WARNING: Play dates may be hazardous to your health

Like cigarettes, play dates should have warning labels.

They’re good for kids. They’re good for moms. The kids play, exercise, and socialize. The moms chat, bond, and commiserate about potty training, pre-school, and personal issues. Moms fill up the excruciatingly long hours between school and dinner (or between breakfast and nap time for the young ones). What could be wrong with this set-up? Play dates are a win-win situation for everyone, right?

I hate to pop your bubbles, moms, but I must. It’s my duty to inform you about Acute Onset Chaos* (AOC).

Acute Onset Chaos (uh-kyoot –awnset – kay-os)

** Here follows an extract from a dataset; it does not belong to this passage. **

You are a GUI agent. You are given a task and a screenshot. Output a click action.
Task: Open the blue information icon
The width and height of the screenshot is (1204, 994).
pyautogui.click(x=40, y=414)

  1. The frenzy that ensues when your child/children realize how utterly exhausted and/or hungry they are immediately after a play date has concluded.
  2. The 30-45 minutes after a play date concludes when a mom hears nothing but crying, whining, and complaining from her otherwise perfect children.
  3. The 30-45 minutes after a play date concludes when a mom is asked to complete a billion different requests  orders demands from her tired, crying, whining, and complaining children.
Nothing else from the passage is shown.